Exercise objective → Take the entries below and print, exactly, the stretch from the line containing "Instruction: Sort files" through the line containing "Viewport: 950px width, 700px height.", both included.
>>>>
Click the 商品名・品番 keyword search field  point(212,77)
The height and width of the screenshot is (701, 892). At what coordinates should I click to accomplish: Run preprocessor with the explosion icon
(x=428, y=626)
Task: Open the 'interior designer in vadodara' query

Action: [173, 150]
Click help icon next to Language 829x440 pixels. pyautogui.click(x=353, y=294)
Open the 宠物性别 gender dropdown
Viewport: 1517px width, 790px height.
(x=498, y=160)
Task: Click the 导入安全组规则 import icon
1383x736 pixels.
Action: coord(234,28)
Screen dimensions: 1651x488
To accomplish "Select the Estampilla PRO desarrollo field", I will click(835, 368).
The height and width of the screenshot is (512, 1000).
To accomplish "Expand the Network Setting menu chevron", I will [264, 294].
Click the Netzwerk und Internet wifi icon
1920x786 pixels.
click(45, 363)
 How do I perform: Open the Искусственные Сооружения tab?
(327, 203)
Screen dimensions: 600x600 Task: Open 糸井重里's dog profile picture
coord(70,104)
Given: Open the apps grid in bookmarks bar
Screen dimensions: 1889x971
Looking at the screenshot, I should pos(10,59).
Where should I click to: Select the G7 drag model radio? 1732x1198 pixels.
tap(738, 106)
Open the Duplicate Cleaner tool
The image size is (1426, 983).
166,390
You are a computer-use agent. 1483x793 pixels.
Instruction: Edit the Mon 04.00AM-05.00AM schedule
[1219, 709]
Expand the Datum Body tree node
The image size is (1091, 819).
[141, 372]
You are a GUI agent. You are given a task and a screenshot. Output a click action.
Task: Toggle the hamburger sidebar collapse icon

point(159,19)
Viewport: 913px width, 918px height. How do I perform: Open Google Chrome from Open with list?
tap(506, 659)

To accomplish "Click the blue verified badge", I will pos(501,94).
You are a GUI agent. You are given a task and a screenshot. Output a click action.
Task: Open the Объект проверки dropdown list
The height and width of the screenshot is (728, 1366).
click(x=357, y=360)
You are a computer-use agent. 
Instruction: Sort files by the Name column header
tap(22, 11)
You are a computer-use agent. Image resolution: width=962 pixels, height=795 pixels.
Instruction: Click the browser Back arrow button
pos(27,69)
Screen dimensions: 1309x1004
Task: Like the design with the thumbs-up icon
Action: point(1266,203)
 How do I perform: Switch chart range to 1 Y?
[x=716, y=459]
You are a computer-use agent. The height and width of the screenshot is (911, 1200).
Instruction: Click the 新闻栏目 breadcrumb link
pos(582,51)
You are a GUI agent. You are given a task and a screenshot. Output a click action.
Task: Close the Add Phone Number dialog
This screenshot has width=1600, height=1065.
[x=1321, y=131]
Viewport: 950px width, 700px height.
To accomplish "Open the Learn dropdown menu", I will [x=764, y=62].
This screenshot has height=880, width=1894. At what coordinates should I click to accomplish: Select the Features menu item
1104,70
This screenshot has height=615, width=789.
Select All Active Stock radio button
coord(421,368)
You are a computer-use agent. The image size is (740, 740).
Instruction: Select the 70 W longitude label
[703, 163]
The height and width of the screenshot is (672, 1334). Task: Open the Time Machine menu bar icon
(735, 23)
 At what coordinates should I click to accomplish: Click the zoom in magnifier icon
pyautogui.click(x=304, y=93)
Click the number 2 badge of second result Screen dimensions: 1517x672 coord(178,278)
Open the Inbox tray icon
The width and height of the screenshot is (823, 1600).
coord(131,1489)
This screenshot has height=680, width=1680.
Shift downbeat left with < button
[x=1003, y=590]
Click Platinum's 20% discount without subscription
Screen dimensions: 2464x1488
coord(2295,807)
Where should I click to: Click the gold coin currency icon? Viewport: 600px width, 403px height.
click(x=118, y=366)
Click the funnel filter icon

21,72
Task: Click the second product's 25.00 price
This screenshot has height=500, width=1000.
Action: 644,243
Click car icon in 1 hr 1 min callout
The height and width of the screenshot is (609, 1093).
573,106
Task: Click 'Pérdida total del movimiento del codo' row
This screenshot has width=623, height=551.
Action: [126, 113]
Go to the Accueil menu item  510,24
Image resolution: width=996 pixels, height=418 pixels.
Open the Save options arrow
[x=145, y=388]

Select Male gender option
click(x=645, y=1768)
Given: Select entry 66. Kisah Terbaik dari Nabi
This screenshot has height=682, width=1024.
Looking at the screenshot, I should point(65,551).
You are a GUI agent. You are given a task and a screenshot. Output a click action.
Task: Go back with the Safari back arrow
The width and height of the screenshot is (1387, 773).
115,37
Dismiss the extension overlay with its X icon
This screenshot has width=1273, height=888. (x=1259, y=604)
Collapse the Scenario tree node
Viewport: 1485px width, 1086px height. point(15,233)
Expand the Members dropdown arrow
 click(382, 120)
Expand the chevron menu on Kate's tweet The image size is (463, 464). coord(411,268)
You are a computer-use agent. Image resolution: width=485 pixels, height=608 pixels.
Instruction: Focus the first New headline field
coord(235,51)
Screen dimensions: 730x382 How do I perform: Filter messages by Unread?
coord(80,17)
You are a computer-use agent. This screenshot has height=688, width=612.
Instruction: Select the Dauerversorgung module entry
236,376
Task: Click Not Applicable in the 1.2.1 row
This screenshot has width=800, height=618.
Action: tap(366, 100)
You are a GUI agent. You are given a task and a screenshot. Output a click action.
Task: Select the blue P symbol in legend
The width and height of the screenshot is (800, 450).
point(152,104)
<<<<
Final answer →
Instruction: Sort files by the Name column header
tap(22, 11)
You are a computer-use agent. Image resolution: width=962 pixels, height=795 pixels.
Instruction: Click the browser Back arrow button
pos(27,69)
Screen dimensions: 1309x1004
Task: Like the design with the thumbs-up icon
Action: point(1266,203)
 How do I perform: Switch chart range to 1 Y?
[x=716, y=459]
You are a computer-use agent. The height and width of the screenshot is (911, 1200).
Instruction: Click the 新闻栏目 breadcrumb link
pos(582,51)
You are a GUI agent. You are given a task and a screenshot. Output a click action.
Task: Close the Add Phone Number dialog
This screenshot has width=1600, height=1065.
[x=1321, y=131]
Viewport: 950px width, 700px height.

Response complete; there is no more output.